EXTRACTED TEXT:
%%
This is the title of the first chapter of the book I’m currently reading, Saint Mary Magdalene: Prophetess of Eucharistic Love by Fr. Sean Davidson, and it covers the controversy of Mary Magdalene’s identity. Apparently, up to the 20th century, the Church believed that the repentant sinner, the sister of Martha, and Mary Magdalene are all the same woman through scripture; but some disagree.
Fr. Davidson gets help from French exegete Fr. André Feuillet, St. Gregory, St. Augustine, and St. Thomas Aquinas to make the case for what most probably is the same woman —based on the interpretation and analysis of sacred scripture. Here’s a summary.
There are two anointings recorded in the gospel. The first one takes place in Luke 7:36-50, in the early days of Christ’s public ministry in Galilee. The second one takes place a few days before Christ’s death in the village of Bethany, a couple of miles from Jerusalem (Jn 12:1-8; Mt 26:6-13; Mk 14:3-9). In the first anointing, there is a reference to tears which is absent in the second one. They happen at different times and places. And in the second one, there’s a reference to the poor and the burial of the Lord. We could say that this is the same woman at two different stages in her relationship with Jesus.
This could be reinforced by reading chapter 11 of the Gospel of John: “It was Mary who anointed the Lord with ointment and wiped his feet with her hair, whose brother Lazarus was ill” (11:2). The evangelist makes this distinction right before he describes the second anointing in chapter 12.
Now if Mary is the sister of Martha and Lazarus, who lived in Bethany, why is she referred to as Mary of Magdala? Ancient Provençal tradition has always held that Mary Magdalene was from a wealthy family who lived in Bethany but at some point in her life, she went to live in the town of Magdala. This town, situated on the shores of the Sea of Galilee was populated by a high number of pagans. Mary was led away and became known by the Jews as a public sinner. That is until she encountered Christ. Then at a much later date, we see her back in Bethany, reunited with her family once again.
Mary of Bethany is praised for anointing the body of Christ beforehand for burying (Mk. 14:8). Then at the time of the Passion and Resurrection, we read of Mary Magdalene at the foot of the cross next to Mary the Mother of God; Mary, the wife of Cleopas and the mother of James the Lesser. If Mary Magdalene is not Mary of Bethany why is she so close to the Theotokos? Or why does she gets the honor of being the first person to see our resurrected Lord?
For the feast of St. Mary Magdalene, the Church gives us the Gospel taken from John 20 in which Mary is weeping and seeking her beloved Jesus everywhere. The first reading is a prefiguration of this text from the third chapter of the Song of Songs which speaks of a woman desperately longing to see her Beloved.
Nard is only mentioned twice in Scripture, first, in the Song of Songs 1:12 “While the king was on his couch, my nard gave forth its fragrance” and second, when Mary of Bethany fills the house with its fragrance, as the king is at table, reclined on his couch.
Two prefigurations, one related to Mary Magdalene, the other to Mary of Bethany. As a nameless French preacher mentioned in the book calls St. Mary Magdalene “the woman cut in pieces” I personally think this is a mind-blowing puzzle.
In the end, Fr. Davidson adds that the conclusion that these three women are just one is the most probable one. However, nobody is obliged to accept or reject this vision of St. Mary Magdalene; the Church leaves us free to follow our hearts and decide accordingly.
%%
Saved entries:
%%
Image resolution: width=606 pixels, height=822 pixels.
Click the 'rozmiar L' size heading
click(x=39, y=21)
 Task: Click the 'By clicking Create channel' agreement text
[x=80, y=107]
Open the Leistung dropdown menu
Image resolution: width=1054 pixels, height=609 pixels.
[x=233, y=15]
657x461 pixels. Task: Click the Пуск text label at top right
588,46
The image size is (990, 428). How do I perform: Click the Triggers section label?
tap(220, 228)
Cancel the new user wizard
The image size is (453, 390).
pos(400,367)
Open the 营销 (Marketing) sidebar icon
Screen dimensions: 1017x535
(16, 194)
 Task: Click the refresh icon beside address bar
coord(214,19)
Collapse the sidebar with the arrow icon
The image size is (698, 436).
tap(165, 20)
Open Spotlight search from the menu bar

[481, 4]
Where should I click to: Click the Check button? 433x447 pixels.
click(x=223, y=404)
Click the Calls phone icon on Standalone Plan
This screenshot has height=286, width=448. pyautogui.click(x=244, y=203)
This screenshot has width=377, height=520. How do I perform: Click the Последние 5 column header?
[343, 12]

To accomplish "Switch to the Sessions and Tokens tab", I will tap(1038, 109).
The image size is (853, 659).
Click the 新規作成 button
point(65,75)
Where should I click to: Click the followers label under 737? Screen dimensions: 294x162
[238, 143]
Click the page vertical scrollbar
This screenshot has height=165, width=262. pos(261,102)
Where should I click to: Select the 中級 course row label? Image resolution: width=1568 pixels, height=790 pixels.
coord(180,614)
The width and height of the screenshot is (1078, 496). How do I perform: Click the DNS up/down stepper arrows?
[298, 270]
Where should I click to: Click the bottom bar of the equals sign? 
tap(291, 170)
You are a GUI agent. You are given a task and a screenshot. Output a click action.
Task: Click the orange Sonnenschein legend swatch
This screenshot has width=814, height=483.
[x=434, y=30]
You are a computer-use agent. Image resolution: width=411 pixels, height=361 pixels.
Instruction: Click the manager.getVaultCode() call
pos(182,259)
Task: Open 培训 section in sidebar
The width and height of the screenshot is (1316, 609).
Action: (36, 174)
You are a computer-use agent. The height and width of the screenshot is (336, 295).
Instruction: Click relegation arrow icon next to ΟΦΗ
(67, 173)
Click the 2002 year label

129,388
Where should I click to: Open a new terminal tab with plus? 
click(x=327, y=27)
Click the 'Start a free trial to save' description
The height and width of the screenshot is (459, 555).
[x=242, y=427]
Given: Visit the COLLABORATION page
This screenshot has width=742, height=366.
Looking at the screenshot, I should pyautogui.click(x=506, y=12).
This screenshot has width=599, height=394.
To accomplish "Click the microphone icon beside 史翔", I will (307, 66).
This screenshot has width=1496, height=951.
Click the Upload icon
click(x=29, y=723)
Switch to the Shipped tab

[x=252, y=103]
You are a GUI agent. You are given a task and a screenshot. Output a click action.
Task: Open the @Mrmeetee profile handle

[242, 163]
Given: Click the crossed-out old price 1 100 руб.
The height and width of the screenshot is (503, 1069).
%%
REQUIREMENT A: Write out the part of the text on Mary Magdalene's identity that begins at the words "This is the title" and stops after the words "but some disagree.".
REQUIREMENT B: According to the text on Mary Magdalene's identity, why is Mary, the sister of Martha and Lazarus of Bethany, called Mary of Magdala?

TASK ANSWER A:
This is the title of the first chapter of the book I’m currently reading, Saint Mary Magdalene: Prophetess of Eucharistic Love by Fr. Sean Davidson, and it covers the controversy of Mary Magdalene’s identity. Apparently, up to the 20th century, the Church believed that the repentant sinner, the sister of Martha, and Mary Magdalene are all the same woman through scripture; but some disagree.

TASK ANSWER B: Ancient Provençal tradition holds that she came from a wealthy family in Bethany but at some point went to live in Magdala, a town on the shores of the Sea of Galilee with many pagans. There she was led away and became known by the Jews as a public sinner until she encountered Christ.